In the Democrats’ arsenal, it is a weapon that weighs heavily: in Nevada, a multitude of maids, cooks and bartenders are preparing to support Joe Biden against Donald Trump, in this key state for the presidential election American.
In Las Vegas and the rest of this region of the American West, the “Culinary Union”, a union of casino and hotel employees with 60,000 members, is an institution.
Its striking force allowed Hillary Clinton then Joe Biden to win Nevada by a hair against Trump, in 2016 then 2020.
“By the time of the election, we will have 500 union members (…) full time to knock on doors, register people to vote, take them to the polling station,” Ted Pappageorge, the secretary and treasurer of the organization. “We have to get people to vote, there is no other way to win.”
Nevada is one of a handful of states capable of swinging the November election. Three-quarters of the population of this desert region live in Las Vegas, an essential campaign stop.
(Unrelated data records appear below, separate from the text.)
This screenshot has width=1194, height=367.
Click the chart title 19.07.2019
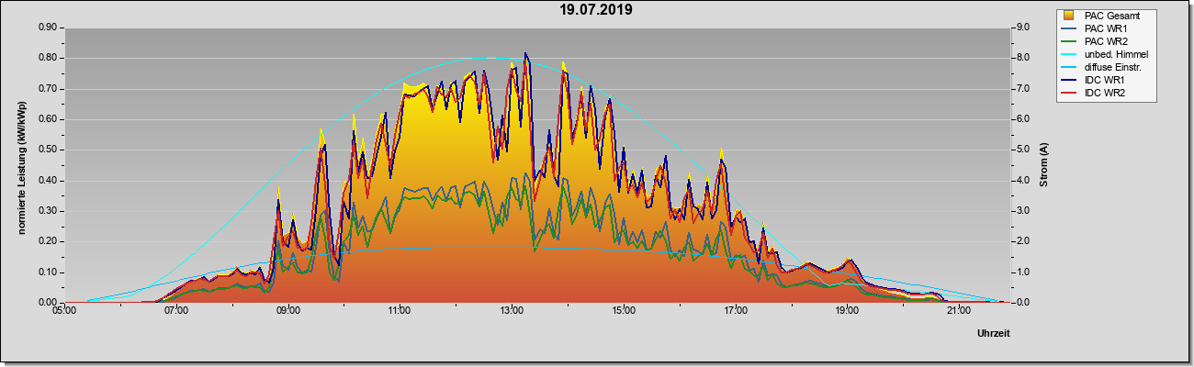pos(596,10)
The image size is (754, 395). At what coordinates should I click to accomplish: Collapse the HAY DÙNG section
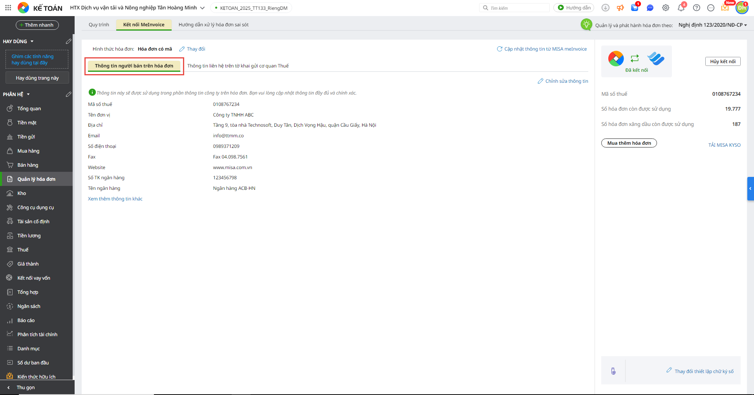tap(32, 42)

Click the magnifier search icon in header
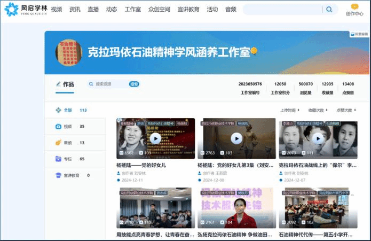tap(329, 9)
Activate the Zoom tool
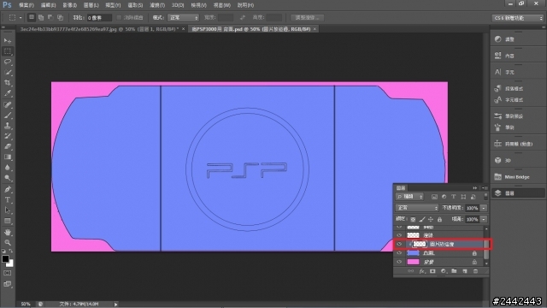The image size is (547, 308). tap(8, 243)
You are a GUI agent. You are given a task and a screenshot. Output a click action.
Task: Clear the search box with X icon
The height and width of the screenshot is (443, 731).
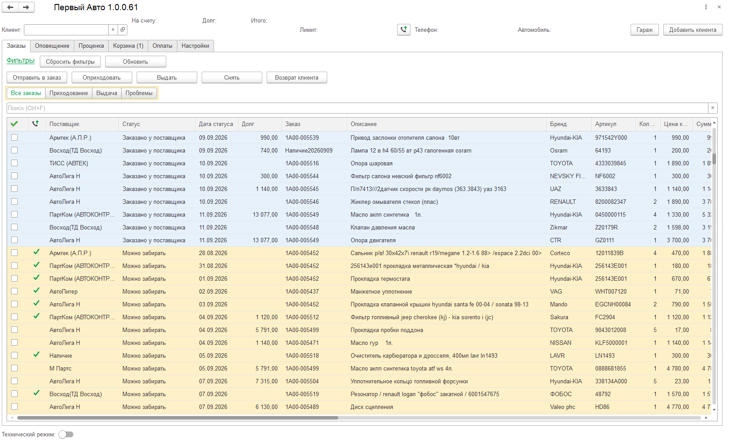pyautogui.click(x=712, y=108)
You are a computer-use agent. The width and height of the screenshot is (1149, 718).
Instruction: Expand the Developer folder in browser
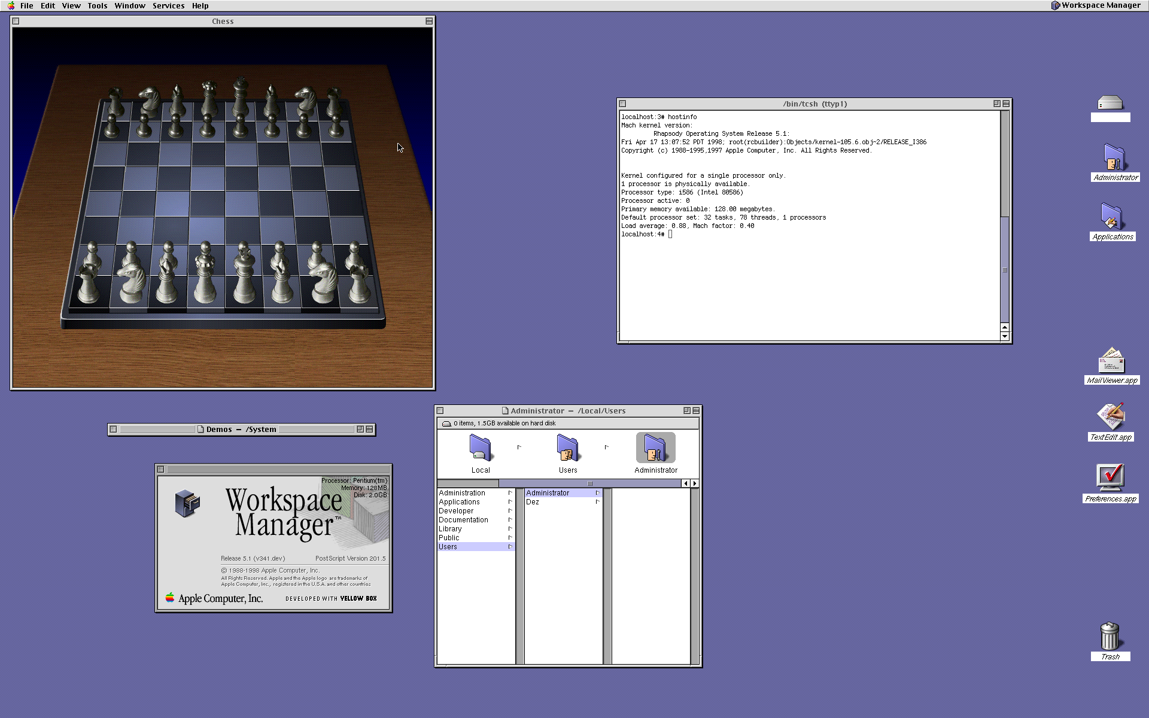point(456,511)
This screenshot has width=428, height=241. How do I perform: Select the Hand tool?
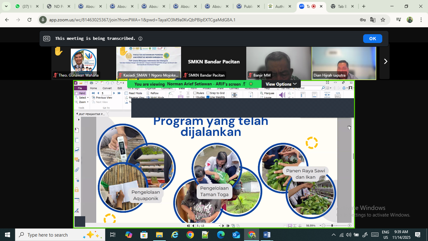80,93
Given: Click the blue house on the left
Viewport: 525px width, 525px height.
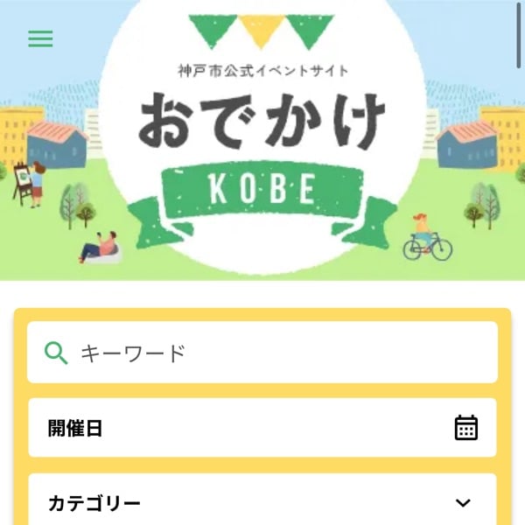Looking at the screenshot, I should (56, 144).
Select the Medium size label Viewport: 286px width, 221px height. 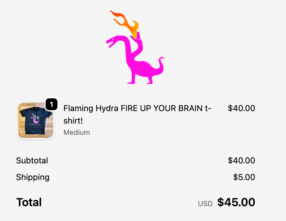[77, 132]
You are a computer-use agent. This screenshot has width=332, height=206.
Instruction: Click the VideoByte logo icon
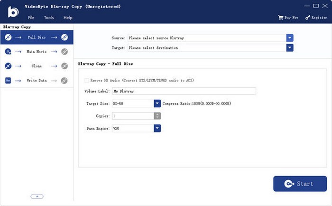click(x=12, y=12)
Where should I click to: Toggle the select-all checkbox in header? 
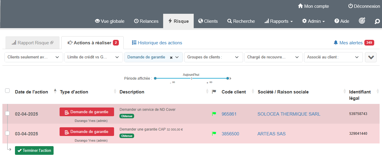click(7, 91)
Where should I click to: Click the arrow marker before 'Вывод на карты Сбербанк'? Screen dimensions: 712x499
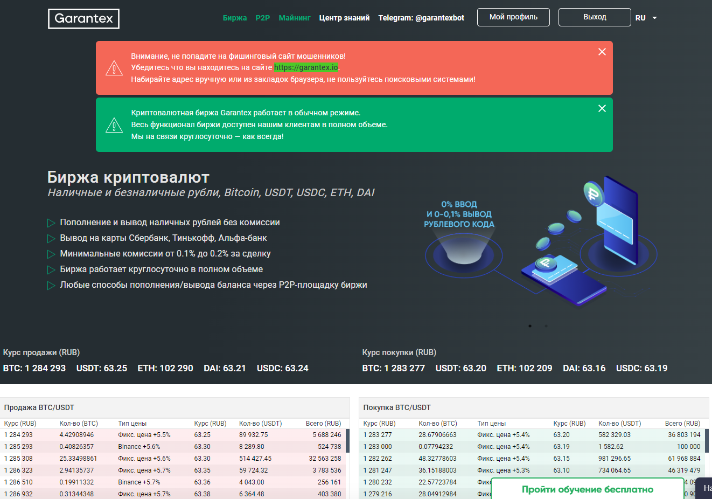pos(52,238)
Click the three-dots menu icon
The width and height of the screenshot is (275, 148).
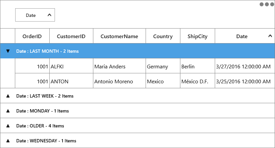(267, 4)
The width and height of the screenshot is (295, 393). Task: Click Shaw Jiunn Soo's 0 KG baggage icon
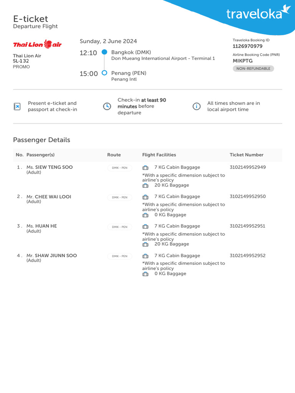[x=145, y=274]
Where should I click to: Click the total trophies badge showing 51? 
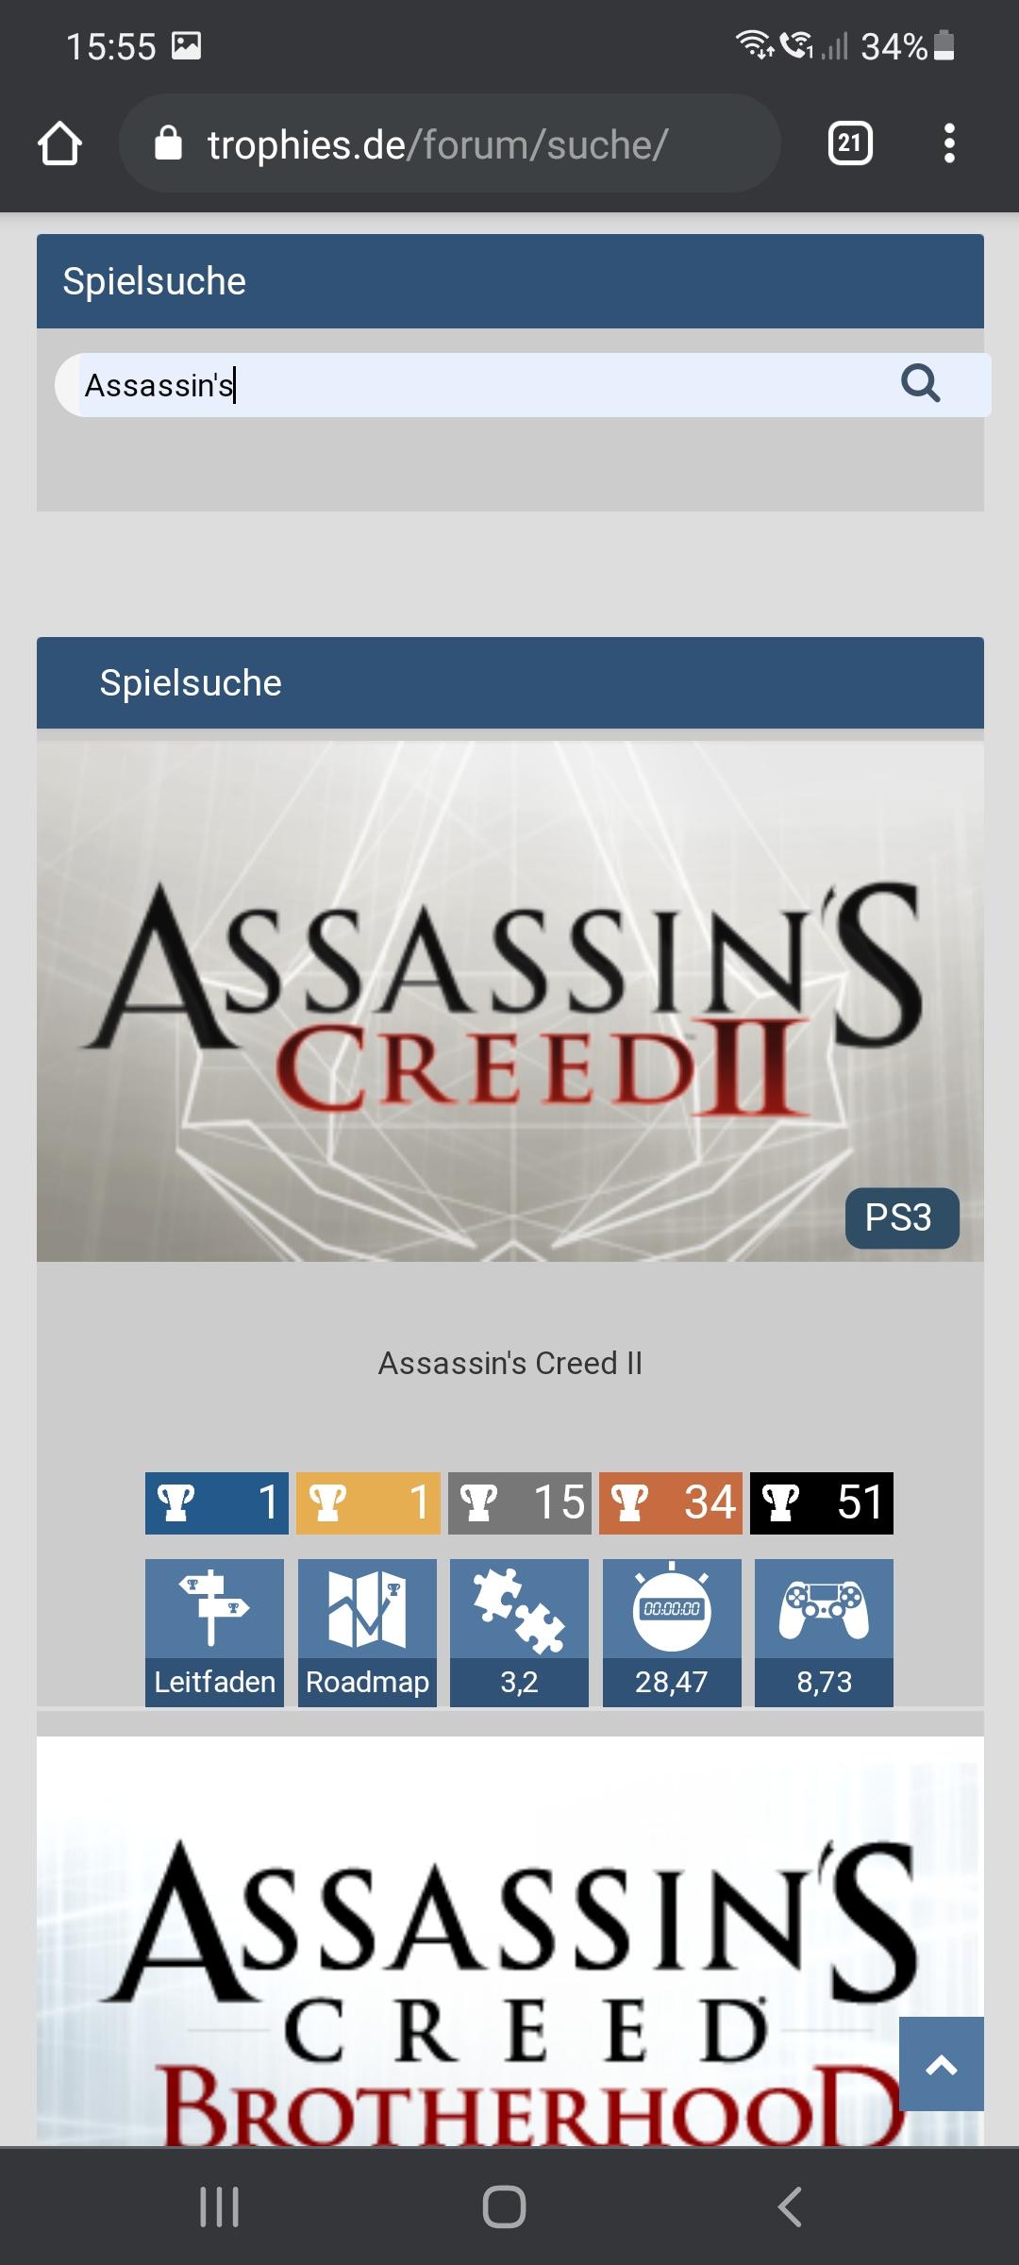pyautogui.click(x=822, y=1502)
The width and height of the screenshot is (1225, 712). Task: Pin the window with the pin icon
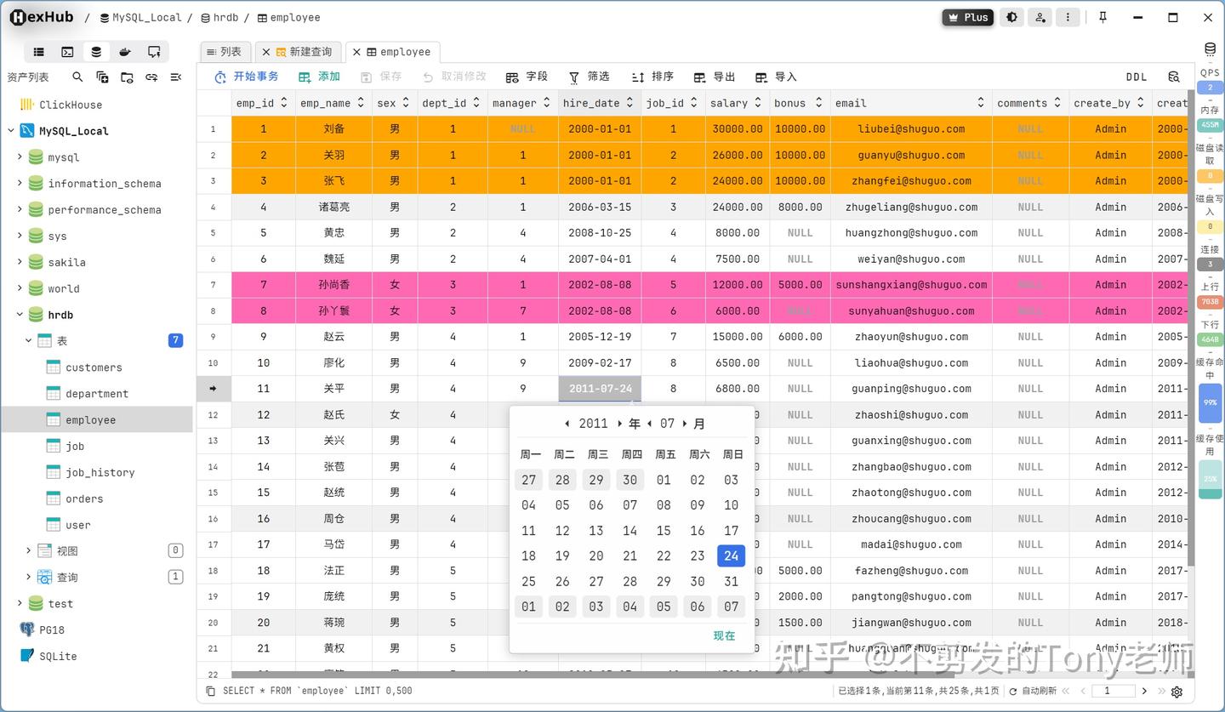coord(1102,17)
Mme Clinton visited there frequently in 2016 to court union members in the back rooms of casinos. It’s one of the few key states she won, despite losing the White House.
Mr. Biden also beat Donald Trump there four years later, with only 33,000 votes ahead.
Heavy weights
For this new campaign, the 81-year-old Democrat and his vice-president Kamala Harris have already made several trips to the state in recent months, notably to support the “Culinary Union”, which has just obtained significant salary increases for his members.
Because the organization is a political heavyweight in Nevada.
The union has the ear of a very diverse population: 60% of its members are Latino and 55% are women. And he has a massive canvassing machine, capable of knocking on hundreds of thousands of doors in a state of three million people.
“We play a fairly important role,” recognizes Mr. Pappageorge.
This year again, the organization is raising funds to pay hundreds of workers who will interrupt their regular jobs to preach the good word.
“They commit for three to six months during the election year. They roam the neighborhoods every day, 10 hours a day, in 40 degree heat,” summarizes the secretary of the organization. “Workers talking to workers: this is how we advance the working class vote.”
The union has tripled in size since the late 1980s. The wage gains it negotiated have moved Nevada’s hotel and restaurant workers into the middle class where their counterparts in the rest of the United States has a much lower standard of living.
Each election, the Culinary Union lines up behind a pro-union candidate, and has sometimes supported Republicans.
Biden, “best president”
Currently, the organization is firmly behind Joe Biden.
He is the “best president for workers, families and unions that I have seen in my life,” insists Mr. Pappageorge.
Facing the rural counties of Nevada, historically conservative, the union will crisscross Las Vegas and Reno. These cities attract a younger and more ethnically diverse electorate, often tempted to abstain.
“The participation rate is essential in Nevada,” recalls Mr. Pappageorge. “That’s where the Culinary Union comes in.”
But this year, the slope is steep. For the first time, voters registered as independents outnumber Democrats in Nevada.
Mr. Trump appears to have a narrow lead in the state, according to polls. Latino and African-American voters, who largely supported Biden in 2020, now seem less allergic to the Republican billionaire.
“It is still early. We are not too worried,” says Mr. Pappageorge.
His union intends to highlight the defense of the right to abortion carried out by the Biden administration, and its balanced management of immigration, far from the incendiary rhetoric of Mr. Trump.
But the economy remains the thorn in the president’s side: Nevada has one of the highest unemployment rates in the country, and the cost of living and real estate there have exploded.
Although he boasts of having recovered the American economy since the pandemic, Joe Biden is indeed up against the ever-present price inflation.
Compared to previous elections, “it will be even closer,” admits Mr. Pappageorge.